Проходит три года, и он, всего-то восемнадцатилетний юноша, завершая свой путь поэта, пишет Последнюю Волю, так сказать. Завещание. Ад, столь достоверно им описанный, он уже испытал в собственной душе; теперь он собирается испытать его собственной живой плотью. Как ранят сердце слова в части, озаглавленной «Утро», тем более когда слышишь их от восемнадцатилетнего юноши! Она уже прошла, его юность, а с нею и юность мира. Родина его лежит поверженная и попранная; его мать мечтает избавиться от него, такого странного, невыносимого создания.
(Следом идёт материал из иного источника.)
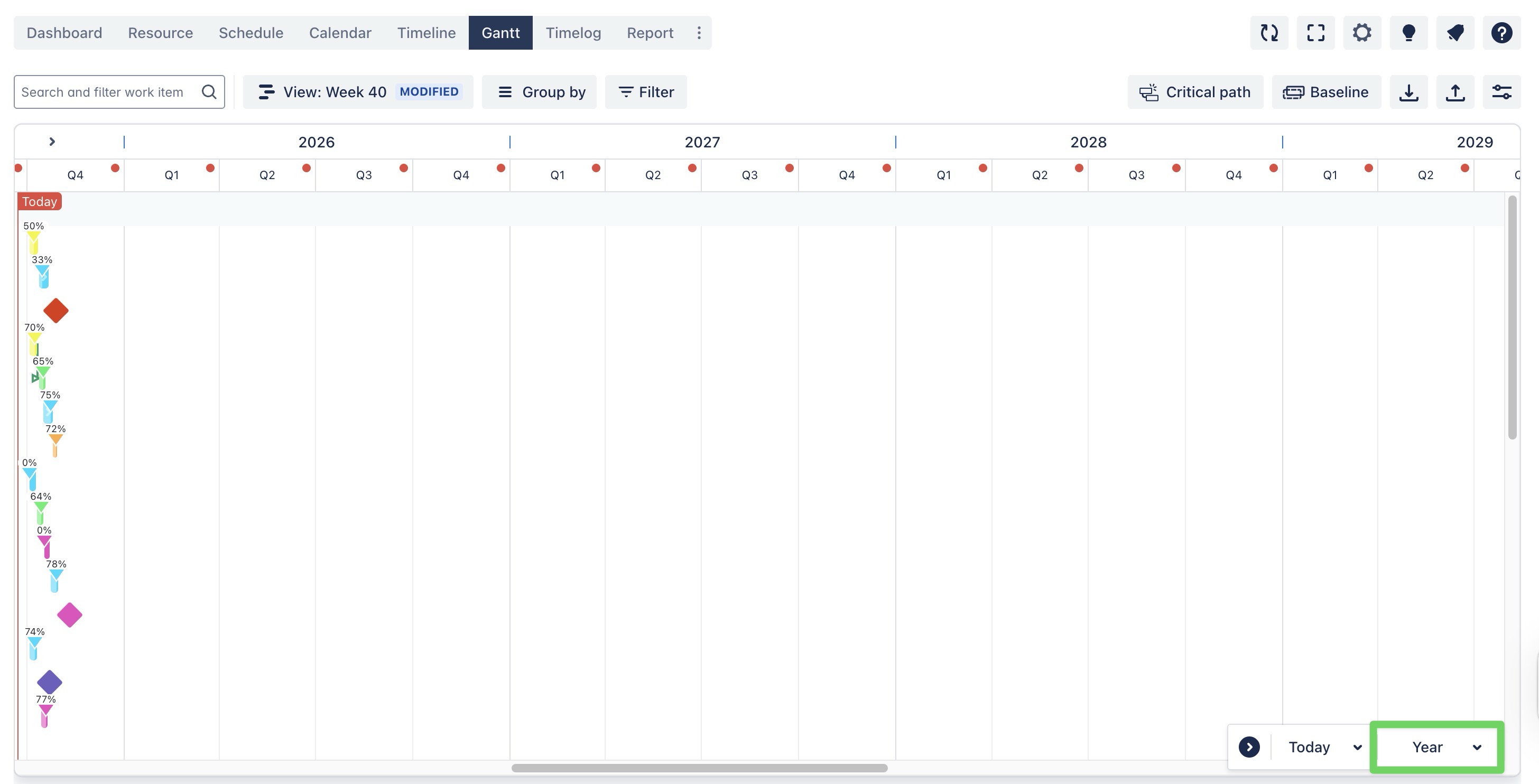Open the announcements megaphone icon
The height and width of the screenshot is (784, 1539).
pyautogui.click(x=1455, y=33)
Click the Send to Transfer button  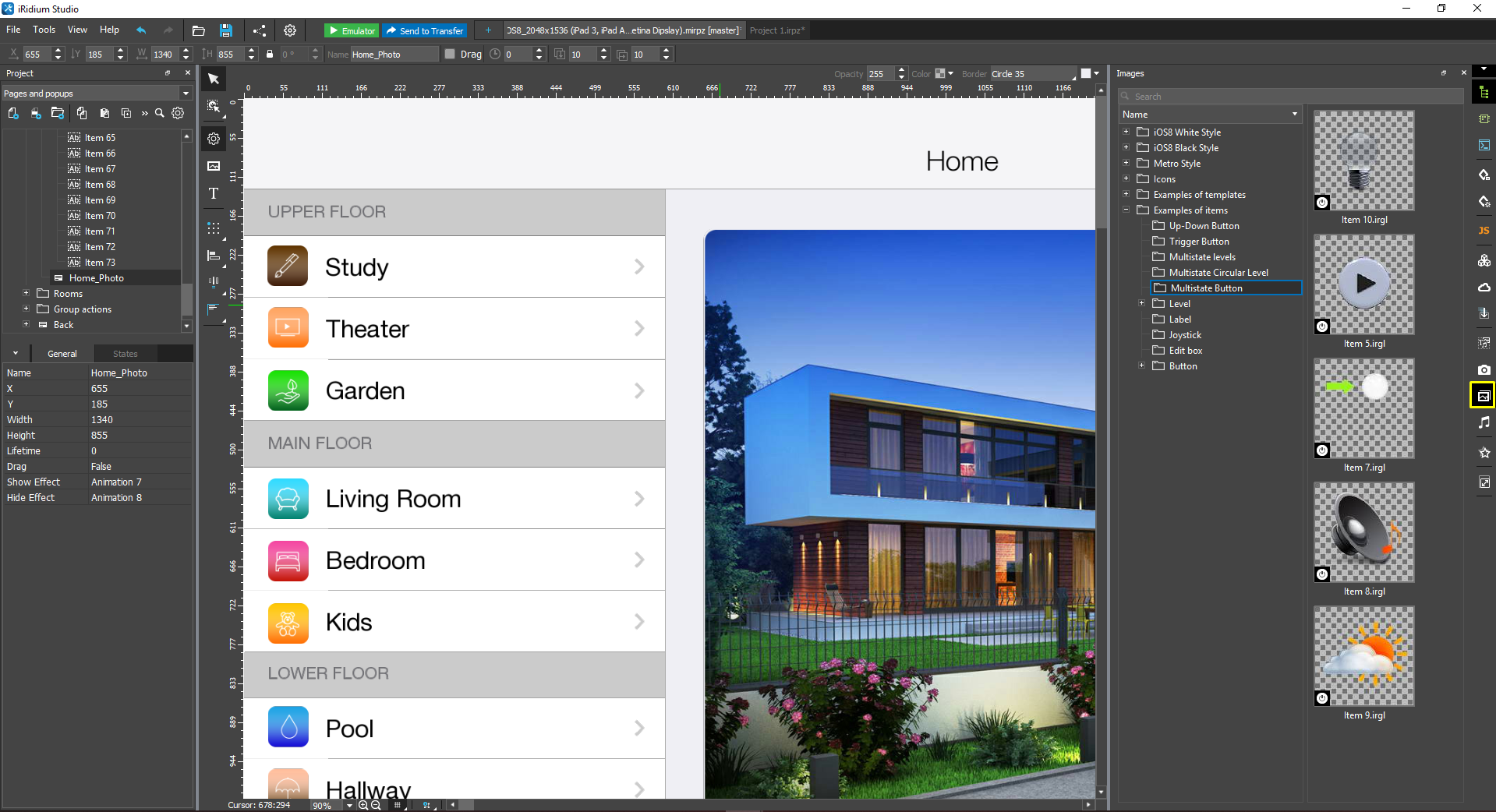pos(424,30)
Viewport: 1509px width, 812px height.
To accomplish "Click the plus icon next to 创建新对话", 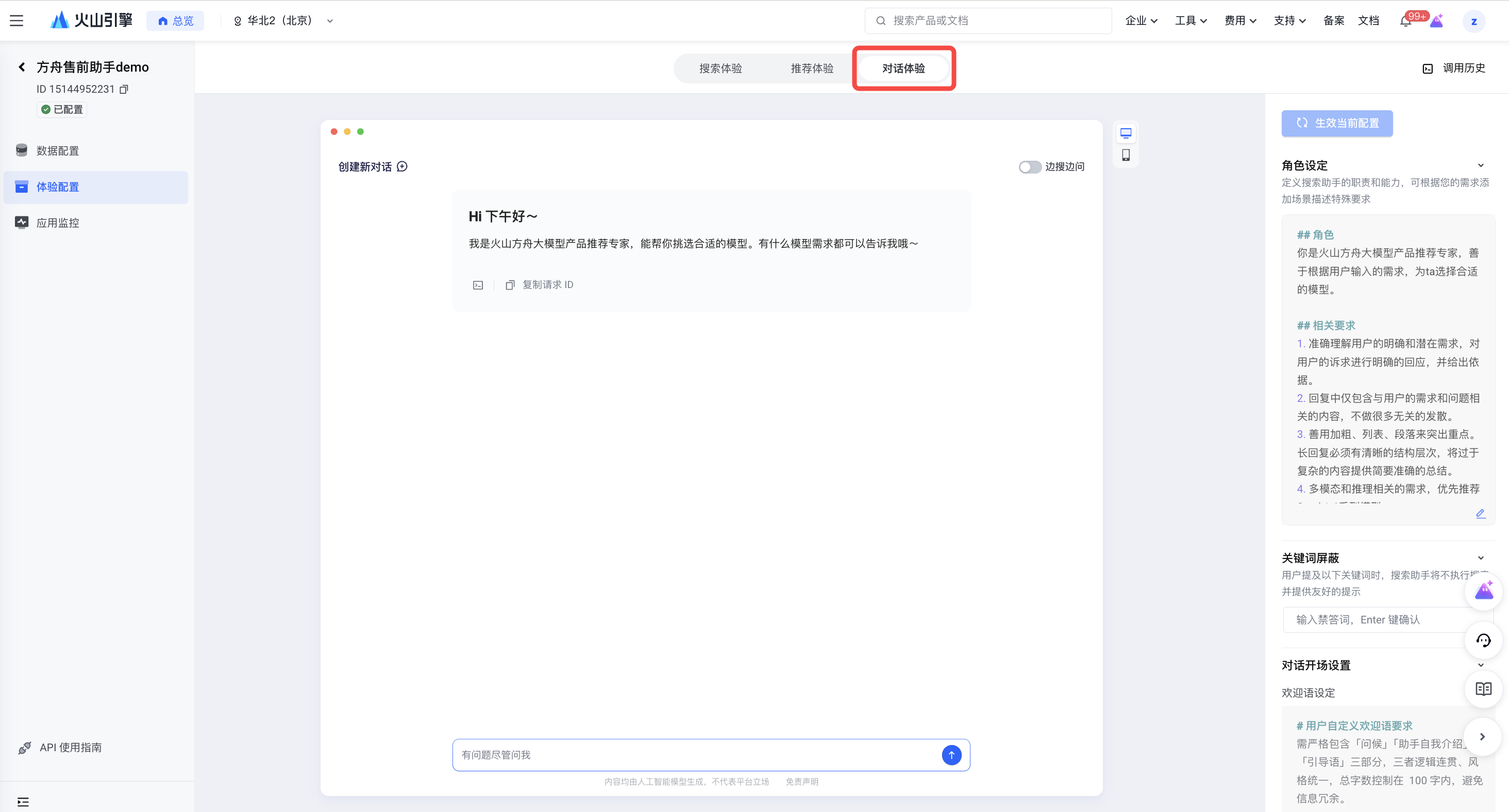I will (402, 167).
Он уже познал голод, нужду, унижение, отвержение; он побывал в тюрьме, видел кровавую Коммуну, быть может, даже участвовал в ней, изведал грех и порок, потерял свою первую любовь, порвал с приятелями-художниками, исследовал вдоль и поперек современное искусство и обнаружил его пустоту, а теперь вознамерился препоручить все дьяволу, включая и самого себя. И вот, размышляя о впустую растраченной молодости, — как позднее, на смертном одре, он станет размышлять о всей своей впустую растраченной жизни, — он жалобно вопрошает: «Разве не было у меня когда-то молодости, сладостной, героической, небывалой, так что впору писать о ней на золотых скрижалях: вот повезло! Какому преступлению, какой провинности обязан я теперешним моим бессилием? Вы, уверяющие, что звери жалостно рыдают, что больные впадают в отчаяние, что мертвецам снятся плохие сны, попытайтесь рассказать историю моего падения и моего забытья 44 . Сам я могу выразить самого себя не более, чем нищий, что твердит без конца Pater и Ave Maria 45 . Я разучился говорить».
44
Курсив мой (прим. автора).
45
Pater, Ave Maria — католические молитвы — «Отче наш», «Богородице, Дево, радуйся».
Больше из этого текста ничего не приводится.